Everything from the line with "Screen dimensions: 456x226" to the end of the data below, both lines included, should be transcribed exactly; please omit the pictures.
** Opening DATA FOR THE TASK block **
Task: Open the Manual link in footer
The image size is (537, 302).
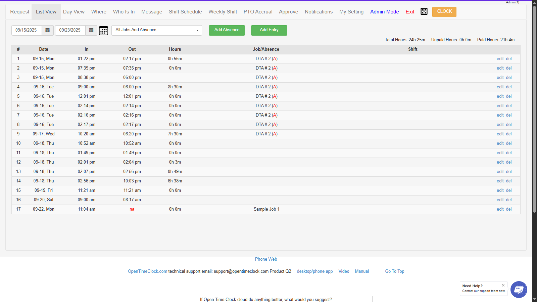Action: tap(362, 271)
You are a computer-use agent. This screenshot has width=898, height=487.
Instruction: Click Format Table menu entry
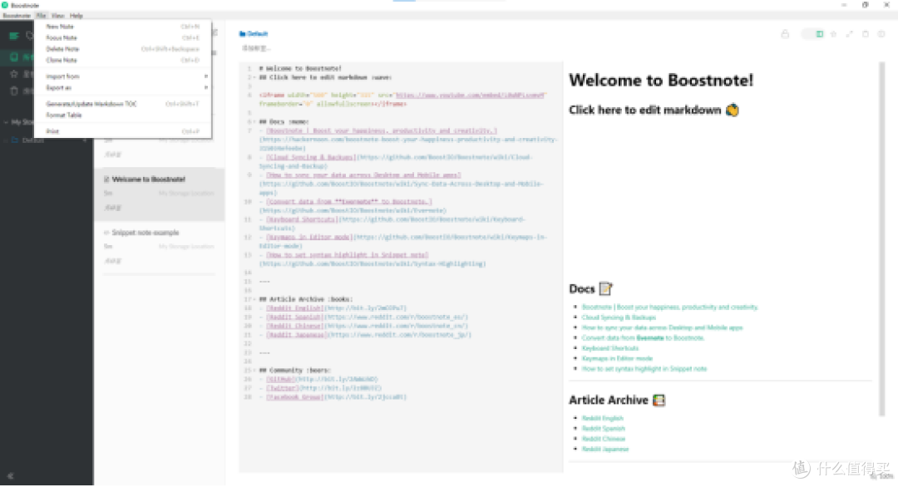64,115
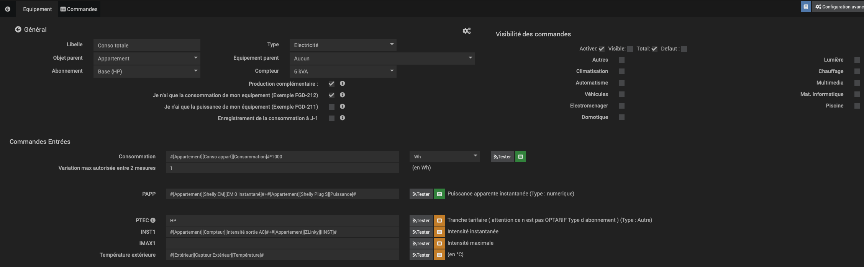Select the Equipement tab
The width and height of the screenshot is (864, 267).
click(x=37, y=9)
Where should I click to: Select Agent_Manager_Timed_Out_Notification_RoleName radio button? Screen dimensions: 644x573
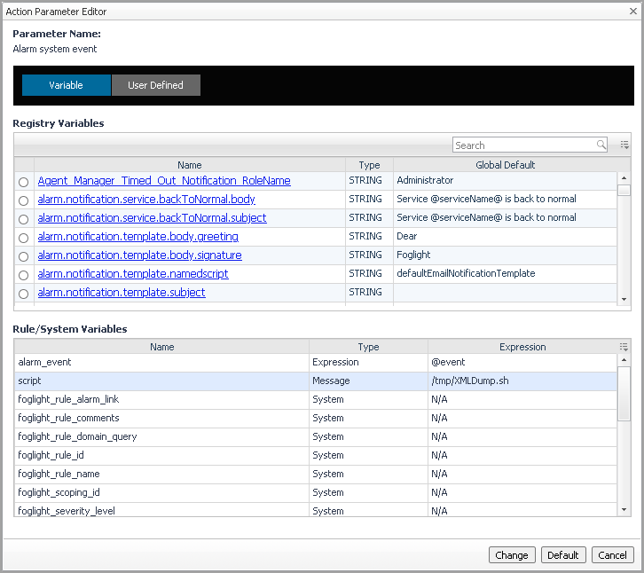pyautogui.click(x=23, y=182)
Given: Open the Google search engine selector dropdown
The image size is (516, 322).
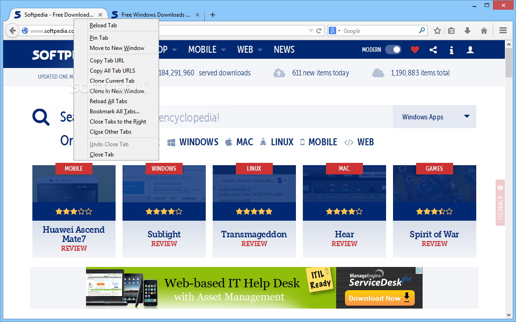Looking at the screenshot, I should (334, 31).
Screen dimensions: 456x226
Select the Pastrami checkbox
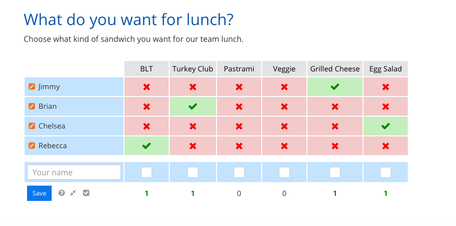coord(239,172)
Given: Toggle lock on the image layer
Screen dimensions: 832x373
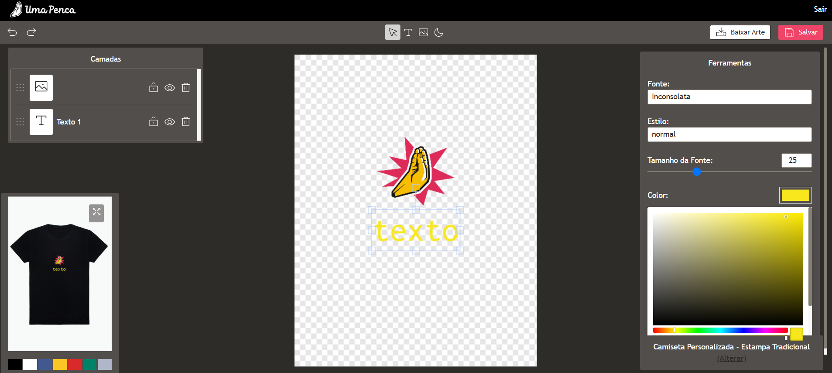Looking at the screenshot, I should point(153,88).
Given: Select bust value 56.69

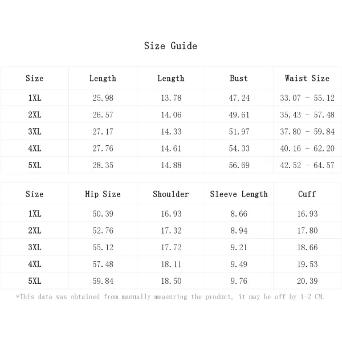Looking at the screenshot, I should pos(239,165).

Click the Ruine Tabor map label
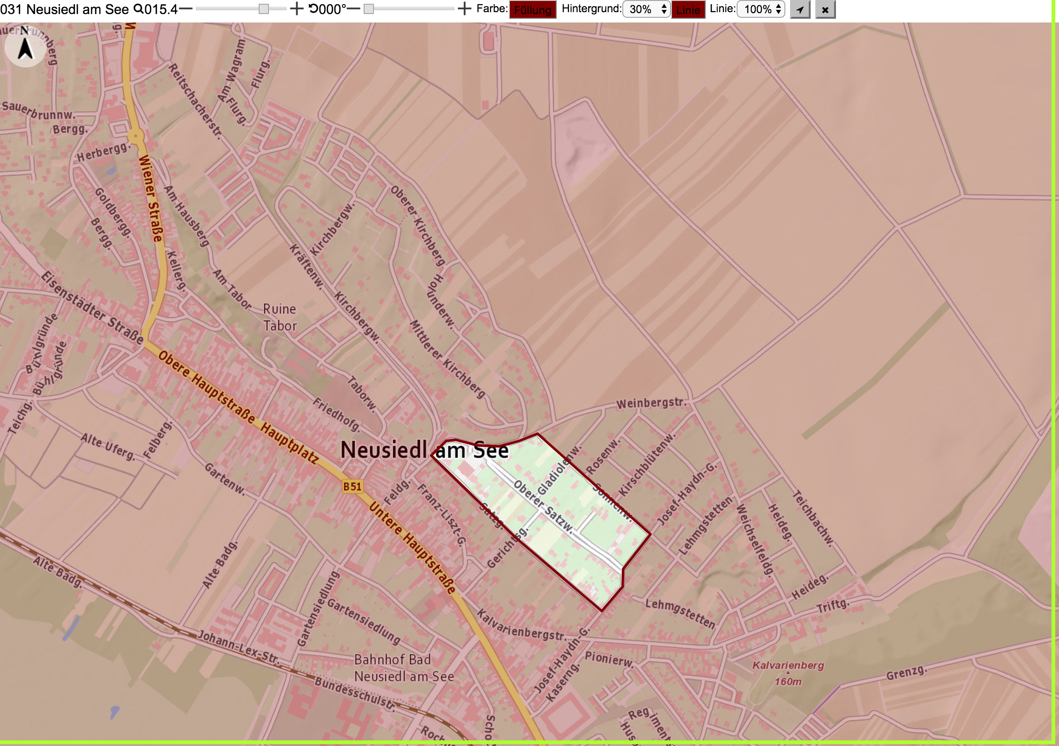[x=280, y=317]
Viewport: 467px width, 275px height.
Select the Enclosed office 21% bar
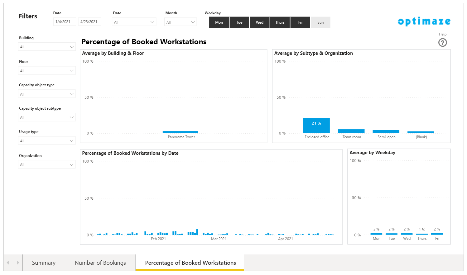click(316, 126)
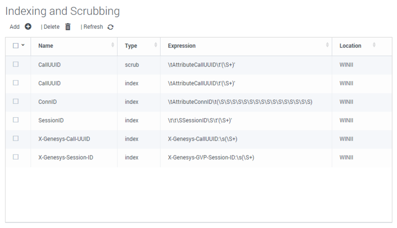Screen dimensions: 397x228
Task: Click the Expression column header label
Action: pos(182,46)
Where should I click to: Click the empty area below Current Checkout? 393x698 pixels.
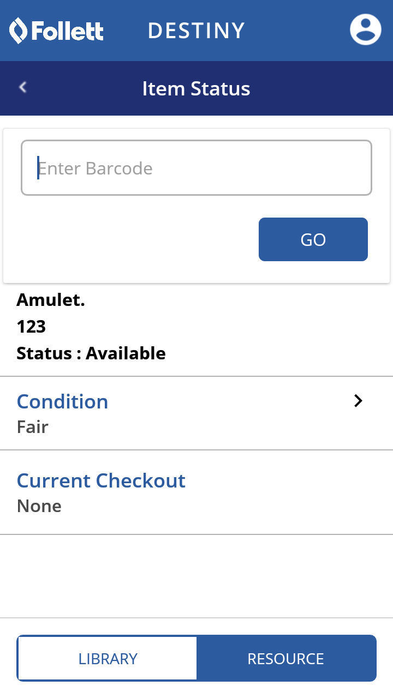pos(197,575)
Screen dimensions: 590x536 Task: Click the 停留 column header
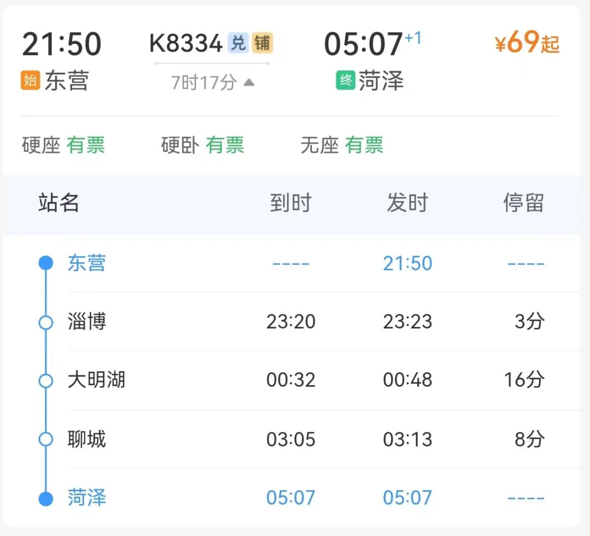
** Closing DATA FOR THE TASK block **
• _YOUR SOLUTION_:
Screen dimensions: 456x226
Select the Pastrami checkbox
coord(239,172)
Given: Toggle lock on the image layer
Screen dimensions: 832x373
Looking at the screenshot, I should point(153,88).
Given: Select bust value 56.69

Looking at the screenshot, I should pos(239,165).

Click the Ruine Tabor map label
[x=280, y=317]
Viewport: 467px width, 275px height.
Select the Enclosed office 21% bar
click(316, 126)
Screen dimensions: 397x228
Task: Click the Expression column header label
Action: pos(182,46)
Where should I click to: Click the empty area below Current Checkout? 393x698 pixels.
pos(197,575)
Screen dimensions: 590x536 Task: Click the 停留 column header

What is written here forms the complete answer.